If you’re at all like me and follow the crowdfunding world with a sense of excited curiosity, then you can’t help but to have noticed the crop of “how not to get scammed” articles littering the tech writing world in the wake of the FTC ruling over a known Kickstarter based fraud. I think the thing that surprises me the most about all of this is the apparent naivety it seems to reveal about the crowdfunding world.

Don’t get me wrong, because I don’t think even most crowdfunders are naive. Rather, I think enough of them are that their collective outcry when a campaign fails or turns out to be a scam gets a lot of attention. And that attention seems to come from the fact that not a small number of people think the crowdfunding world is somehow immune from the risks that have attended all ventures since the beginning of mankind.

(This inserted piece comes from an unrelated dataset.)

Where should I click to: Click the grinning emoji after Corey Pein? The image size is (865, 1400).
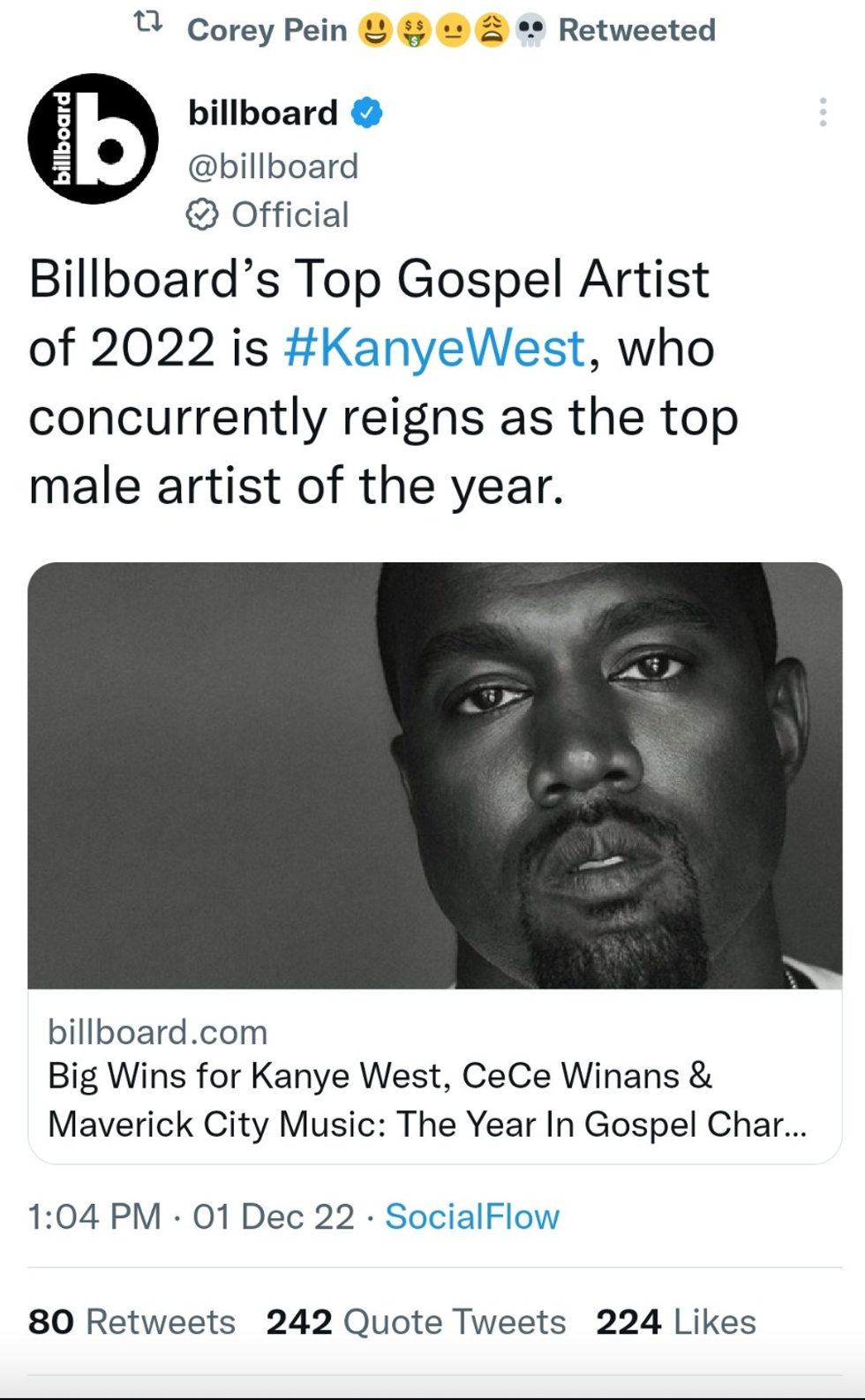click(374, 29)
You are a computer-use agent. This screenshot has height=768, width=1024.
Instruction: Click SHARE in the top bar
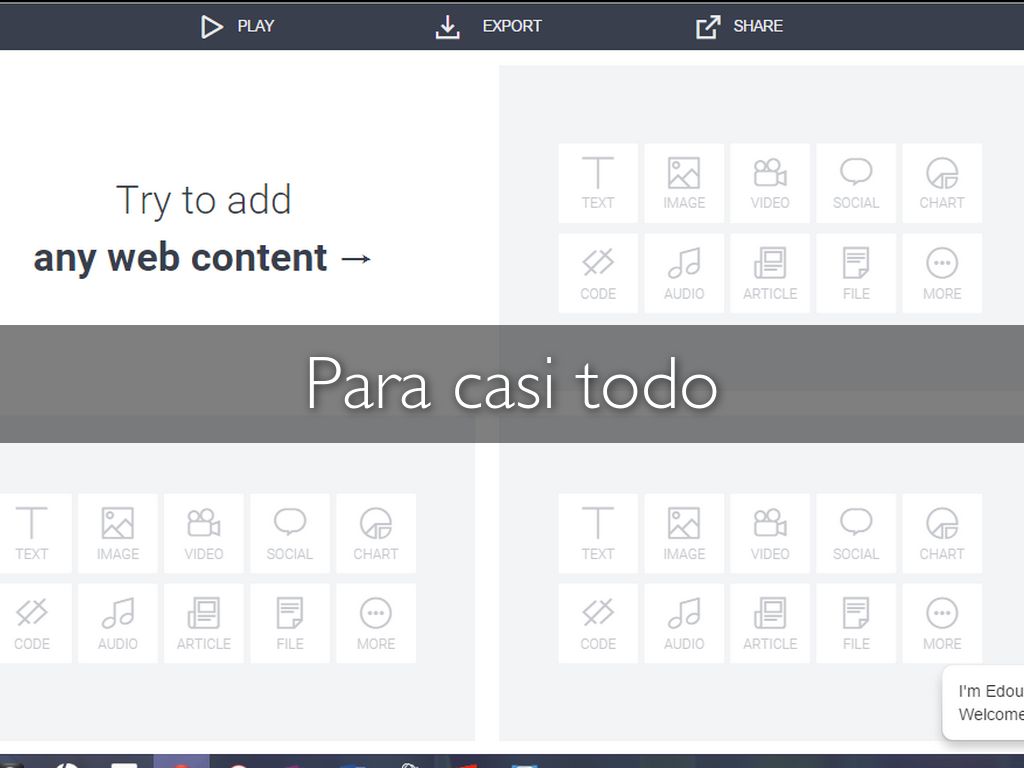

Quite to the contrary, crowdfunding is its own unique kind of risky venture because it lets anyone who wants to help incubate ideas that other forms of venture would never would probably never let see the light of day. It democratizes the incubation of ideas, and as anyone who has paid attention to democracy will note, it’s a messy, error-prone process.

So, yes, crowdfunding efforts are going to fail. Even ones for great ideas. Scamsters are going to succeed in separating people from their cash. Even seasoned venture capitalists fall for that (Dot.com bubble or Enron anyone?). Neither of those facts make the process bad. Rather, they reveal crowdfunding has risk. If that bothers you, don’t participate.

As for me, I take the risk because I enjoy the potential outcome. That’s worth losing some money once or twice, because the potential reward so often outstrips the risk.